▸ **Task prompt**
Once you find the line with "This screenshot has", transcribe it and all the lines that follow to the end of the data, exactly as written; skip any pictures.

** Opening Supplied information block **

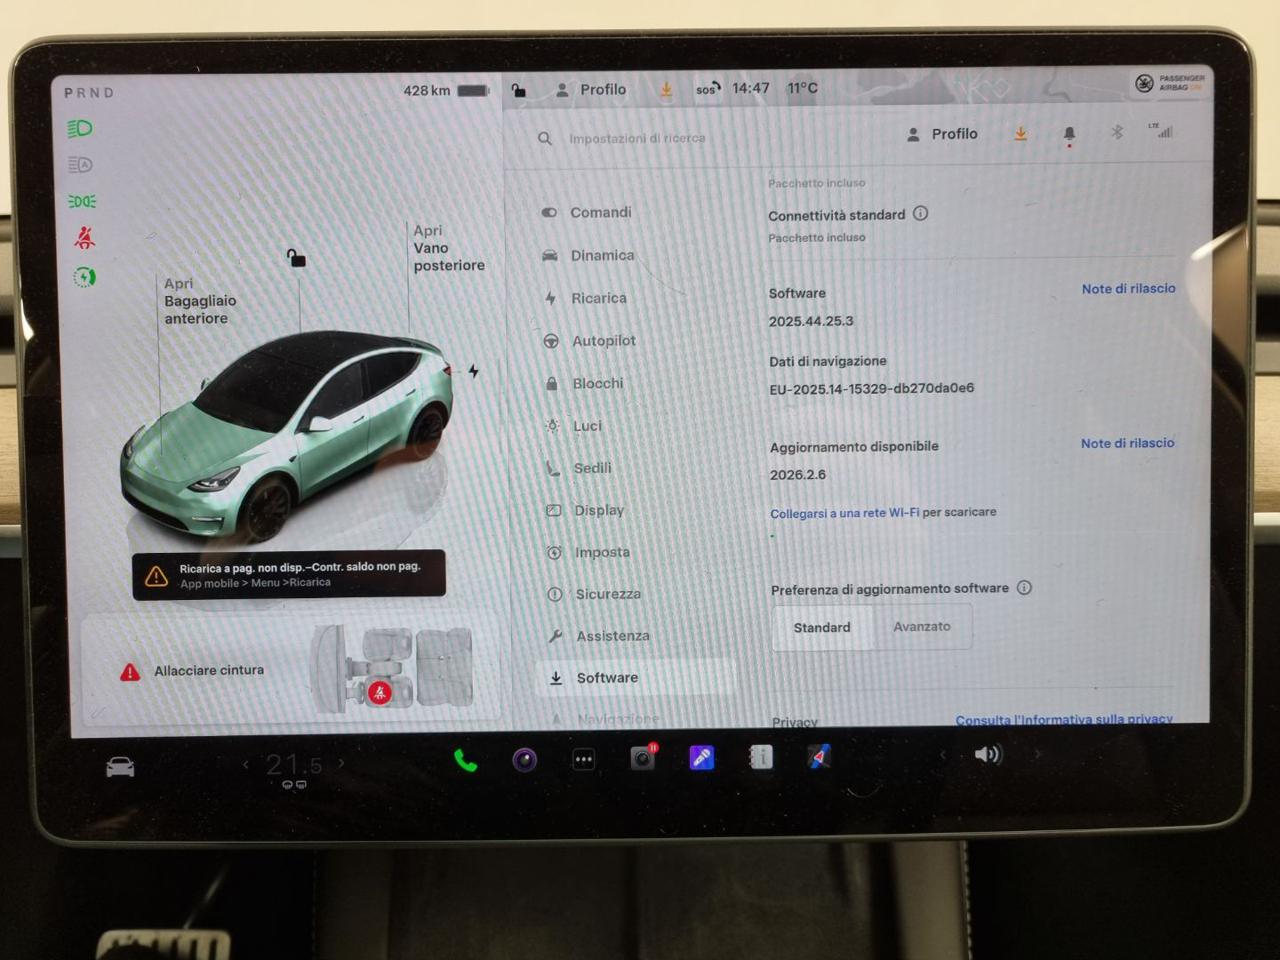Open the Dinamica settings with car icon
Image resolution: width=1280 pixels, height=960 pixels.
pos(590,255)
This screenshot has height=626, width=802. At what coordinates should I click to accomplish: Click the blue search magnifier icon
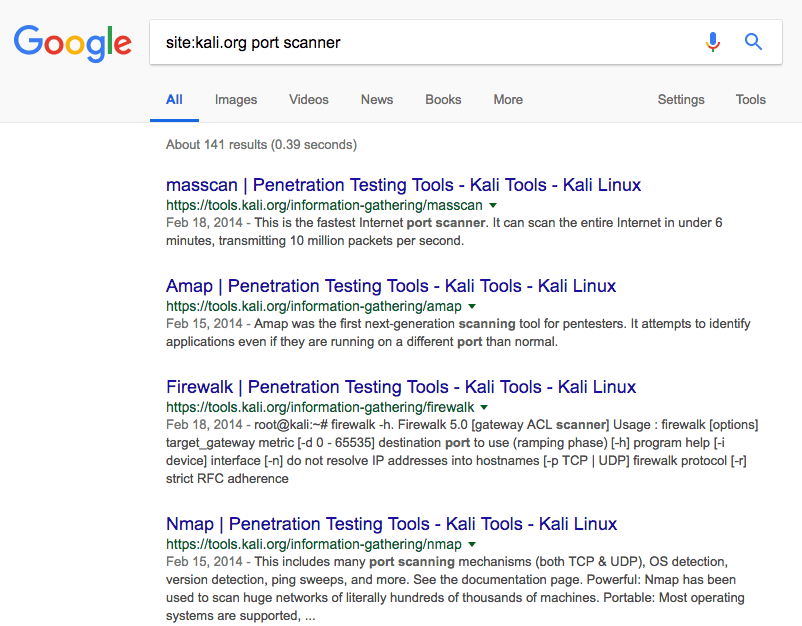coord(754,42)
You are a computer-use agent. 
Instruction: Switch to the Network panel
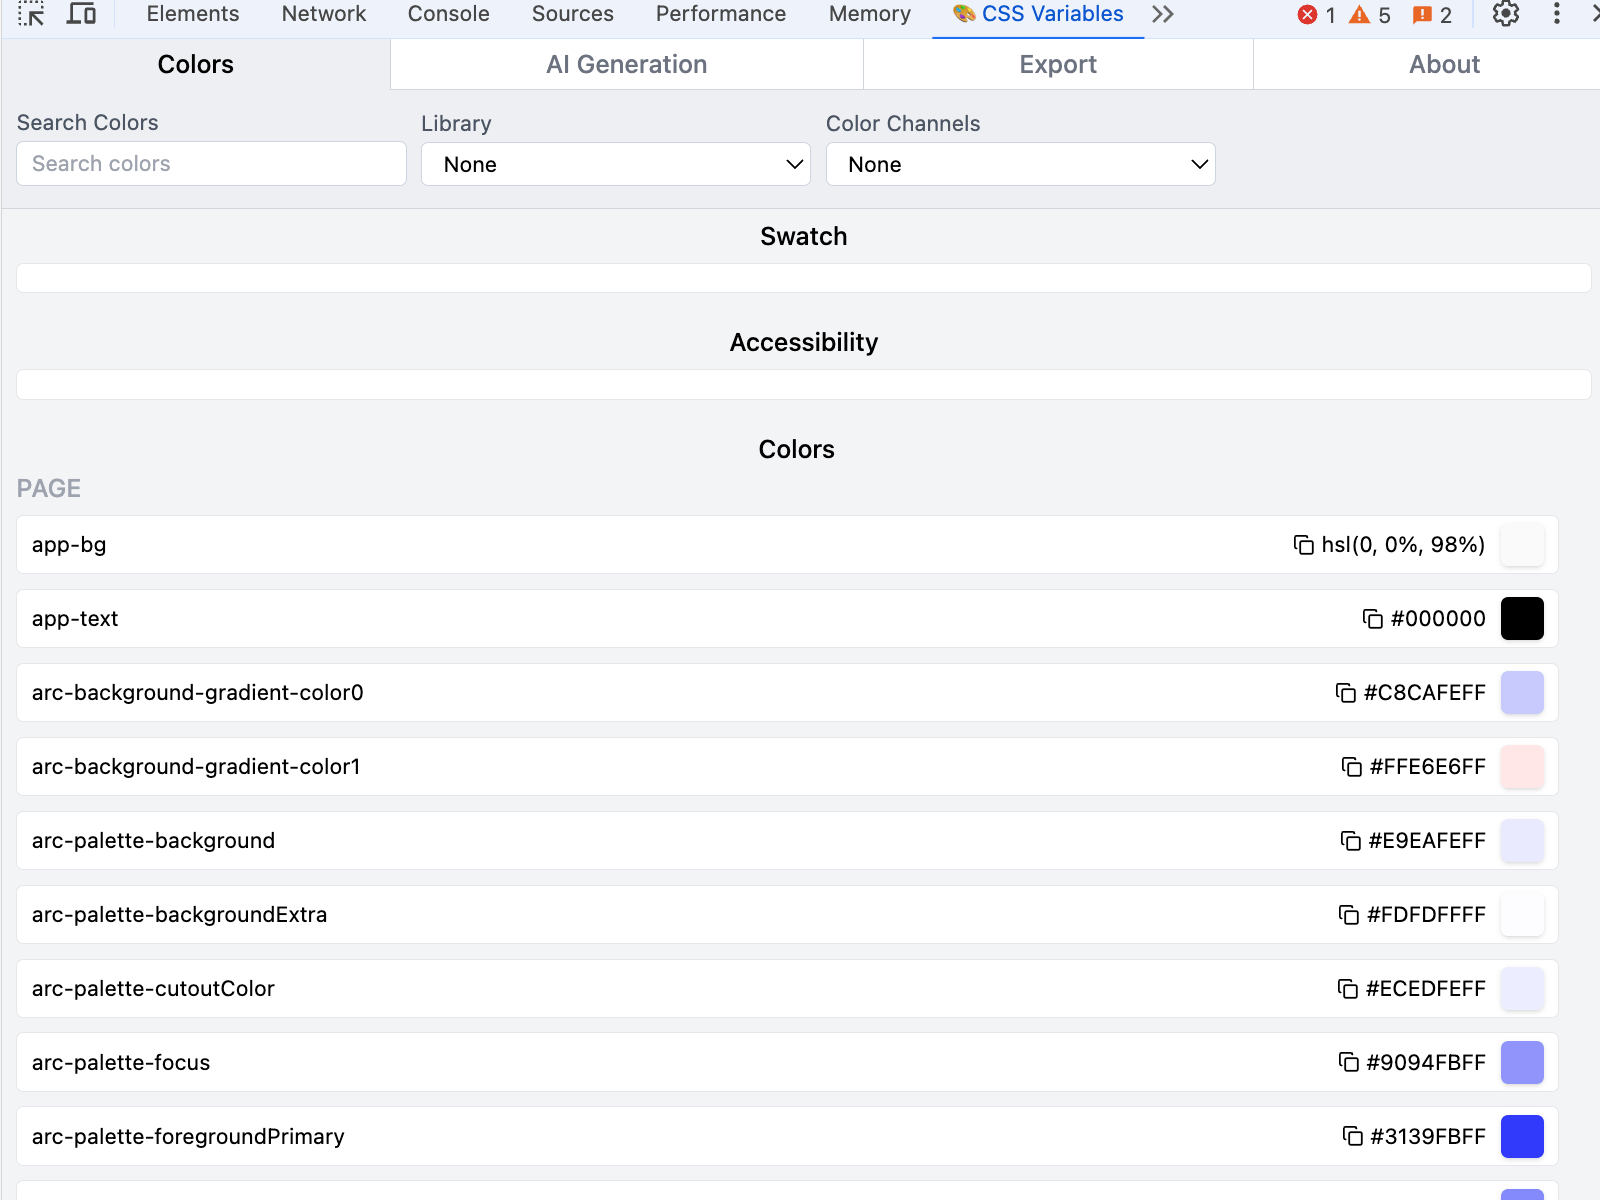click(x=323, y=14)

** Closing Supplied information block **

▸ **Finished exercise**
This screenshot has height=626, width=802. At what coordinates should I click to accomplish: Click the blue search magnifier icon
coord(754,42)
You are a computer-use agent. 
Instruction: Switch to the Network panel
click(x=323, y=14)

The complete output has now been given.